What is being asked: Copy out only the records starting at the line that contains "Where should I click to: Open the See" and ending at the line that contains "pos(836,102)", requests included, and shift every coordinate in the answers by adding -5 to it. Leave the pictures out.

Dataset content:
+ + + +
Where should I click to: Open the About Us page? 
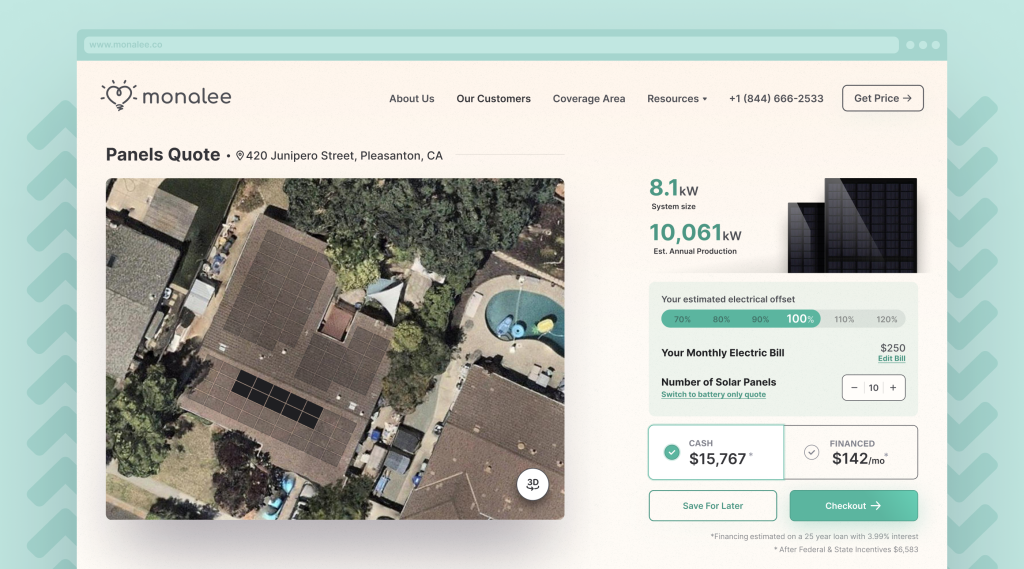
+ + + +
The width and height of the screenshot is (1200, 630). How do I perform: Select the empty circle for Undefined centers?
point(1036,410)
+ + + +
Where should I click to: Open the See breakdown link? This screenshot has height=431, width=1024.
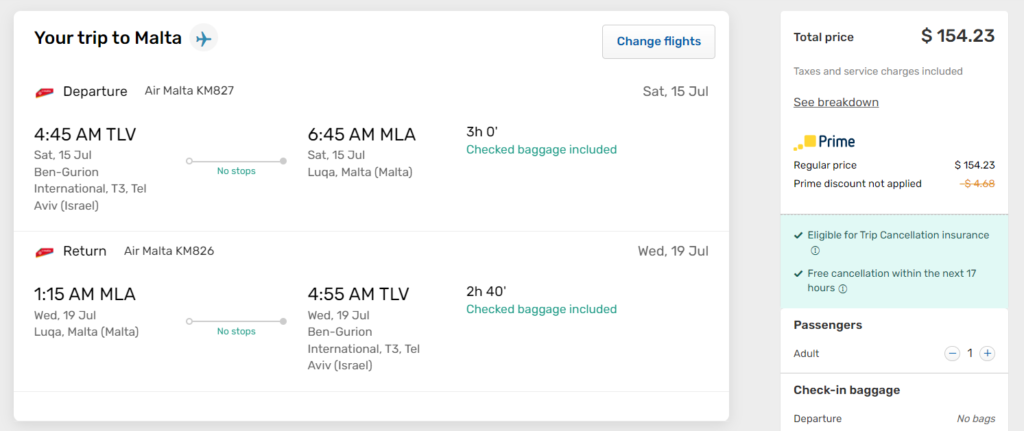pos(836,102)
+ + + +
Answer:
Where should I click to: Open the See breakdown link? This screenshot has height=431, width=1024.
pos(831,97)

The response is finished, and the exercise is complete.